■ **Work to be completed**: Exactly as they appear below, repeat the lines from the one with "Select return code 5 cell" through the one with "Click the folder tree scroll down arrow", and no others.

(Collection entries)
· · · · ·

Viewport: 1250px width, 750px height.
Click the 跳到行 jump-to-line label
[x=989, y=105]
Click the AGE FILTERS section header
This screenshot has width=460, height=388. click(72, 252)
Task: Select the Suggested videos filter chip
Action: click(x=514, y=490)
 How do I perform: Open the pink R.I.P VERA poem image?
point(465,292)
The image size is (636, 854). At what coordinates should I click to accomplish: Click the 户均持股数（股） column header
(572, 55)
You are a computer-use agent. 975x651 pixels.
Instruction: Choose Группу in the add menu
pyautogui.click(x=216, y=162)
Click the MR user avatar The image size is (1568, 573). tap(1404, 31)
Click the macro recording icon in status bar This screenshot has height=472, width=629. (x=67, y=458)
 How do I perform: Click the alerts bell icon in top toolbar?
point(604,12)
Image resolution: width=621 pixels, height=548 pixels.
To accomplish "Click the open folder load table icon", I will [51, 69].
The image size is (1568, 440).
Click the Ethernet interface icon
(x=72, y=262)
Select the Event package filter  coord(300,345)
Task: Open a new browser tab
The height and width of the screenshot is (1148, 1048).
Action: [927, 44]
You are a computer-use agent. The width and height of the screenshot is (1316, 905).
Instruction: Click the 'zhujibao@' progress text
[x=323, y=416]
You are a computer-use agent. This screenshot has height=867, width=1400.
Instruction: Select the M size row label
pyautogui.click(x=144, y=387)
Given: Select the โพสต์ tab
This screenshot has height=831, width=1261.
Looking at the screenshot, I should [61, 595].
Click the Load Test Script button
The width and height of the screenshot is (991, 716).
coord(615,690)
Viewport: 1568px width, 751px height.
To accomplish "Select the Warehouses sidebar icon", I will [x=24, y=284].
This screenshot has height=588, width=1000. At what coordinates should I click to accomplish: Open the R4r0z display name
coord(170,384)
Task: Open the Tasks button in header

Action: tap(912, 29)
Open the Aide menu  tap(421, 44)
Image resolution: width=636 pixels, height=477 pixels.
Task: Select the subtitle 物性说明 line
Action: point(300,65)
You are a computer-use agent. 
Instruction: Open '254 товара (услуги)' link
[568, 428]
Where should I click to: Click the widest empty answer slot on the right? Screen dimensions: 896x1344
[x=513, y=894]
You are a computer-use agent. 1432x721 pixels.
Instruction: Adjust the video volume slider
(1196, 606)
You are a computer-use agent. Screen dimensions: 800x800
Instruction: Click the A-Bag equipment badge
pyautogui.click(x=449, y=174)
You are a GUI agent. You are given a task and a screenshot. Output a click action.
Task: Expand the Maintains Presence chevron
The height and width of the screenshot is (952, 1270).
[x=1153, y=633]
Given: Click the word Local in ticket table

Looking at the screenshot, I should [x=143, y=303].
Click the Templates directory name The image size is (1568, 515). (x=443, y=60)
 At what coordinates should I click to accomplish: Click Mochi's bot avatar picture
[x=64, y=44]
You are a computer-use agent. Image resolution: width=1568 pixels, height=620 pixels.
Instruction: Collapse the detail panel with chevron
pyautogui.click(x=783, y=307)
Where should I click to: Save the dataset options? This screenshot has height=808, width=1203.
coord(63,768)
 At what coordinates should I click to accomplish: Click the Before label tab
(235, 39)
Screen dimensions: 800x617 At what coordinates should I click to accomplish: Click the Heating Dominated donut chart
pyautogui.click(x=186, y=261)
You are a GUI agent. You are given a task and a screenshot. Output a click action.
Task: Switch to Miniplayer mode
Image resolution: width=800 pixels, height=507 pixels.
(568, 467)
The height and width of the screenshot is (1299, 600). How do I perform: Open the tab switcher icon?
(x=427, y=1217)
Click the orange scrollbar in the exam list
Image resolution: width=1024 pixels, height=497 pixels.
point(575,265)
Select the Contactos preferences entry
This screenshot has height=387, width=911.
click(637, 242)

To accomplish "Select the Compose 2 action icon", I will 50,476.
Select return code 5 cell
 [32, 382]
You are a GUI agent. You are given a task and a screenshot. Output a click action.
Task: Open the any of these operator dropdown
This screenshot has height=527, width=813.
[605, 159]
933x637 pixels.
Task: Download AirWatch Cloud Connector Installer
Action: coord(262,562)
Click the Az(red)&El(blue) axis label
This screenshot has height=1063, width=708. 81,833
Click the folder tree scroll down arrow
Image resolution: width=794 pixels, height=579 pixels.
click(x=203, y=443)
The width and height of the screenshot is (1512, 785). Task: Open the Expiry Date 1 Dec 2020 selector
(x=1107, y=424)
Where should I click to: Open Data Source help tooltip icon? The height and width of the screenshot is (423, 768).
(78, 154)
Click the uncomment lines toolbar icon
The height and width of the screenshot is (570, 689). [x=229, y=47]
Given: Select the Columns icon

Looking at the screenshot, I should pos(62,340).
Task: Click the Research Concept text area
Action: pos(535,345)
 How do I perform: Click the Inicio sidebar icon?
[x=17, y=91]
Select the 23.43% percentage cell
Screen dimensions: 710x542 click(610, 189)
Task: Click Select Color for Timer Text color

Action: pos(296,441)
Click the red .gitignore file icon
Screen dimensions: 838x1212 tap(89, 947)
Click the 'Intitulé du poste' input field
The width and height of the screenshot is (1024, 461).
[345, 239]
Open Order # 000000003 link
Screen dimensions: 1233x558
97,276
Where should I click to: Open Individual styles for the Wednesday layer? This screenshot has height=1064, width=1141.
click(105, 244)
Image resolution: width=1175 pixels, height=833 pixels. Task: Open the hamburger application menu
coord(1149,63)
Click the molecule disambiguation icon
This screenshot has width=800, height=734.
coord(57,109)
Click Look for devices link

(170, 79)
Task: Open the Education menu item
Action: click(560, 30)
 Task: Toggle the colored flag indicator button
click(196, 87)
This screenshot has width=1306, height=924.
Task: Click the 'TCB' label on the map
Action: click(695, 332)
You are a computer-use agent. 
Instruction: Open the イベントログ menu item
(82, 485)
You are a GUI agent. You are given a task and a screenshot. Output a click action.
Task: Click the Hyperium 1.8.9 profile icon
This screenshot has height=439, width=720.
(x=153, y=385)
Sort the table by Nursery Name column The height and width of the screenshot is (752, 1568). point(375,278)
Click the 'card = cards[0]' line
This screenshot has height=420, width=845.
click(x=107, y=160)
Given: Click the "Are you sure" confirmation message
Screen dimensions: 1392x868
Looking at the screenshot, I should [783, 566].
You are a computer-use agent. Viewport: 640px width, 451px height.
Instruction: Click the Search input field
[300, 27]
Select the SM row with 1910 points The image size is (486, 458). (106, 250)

· · · · ·

■ **Expected answer**:
Select return code 5 cell
 [32, 382]
You are a GUI agent. You are given a task and a screenshot. Output a click action.
Task: Open the any of these operator dropdown
This screenshot has height=527, width=813.
[605, 159]
933x637 pixels.
Task: Download AirWatch Cloud Connector Installer
Action: coord(262,562)
Click the Az(red)&El(blue) axis label
This screenshot has height=1063, width=708. 81,833
Click the folder tree scroll down arrow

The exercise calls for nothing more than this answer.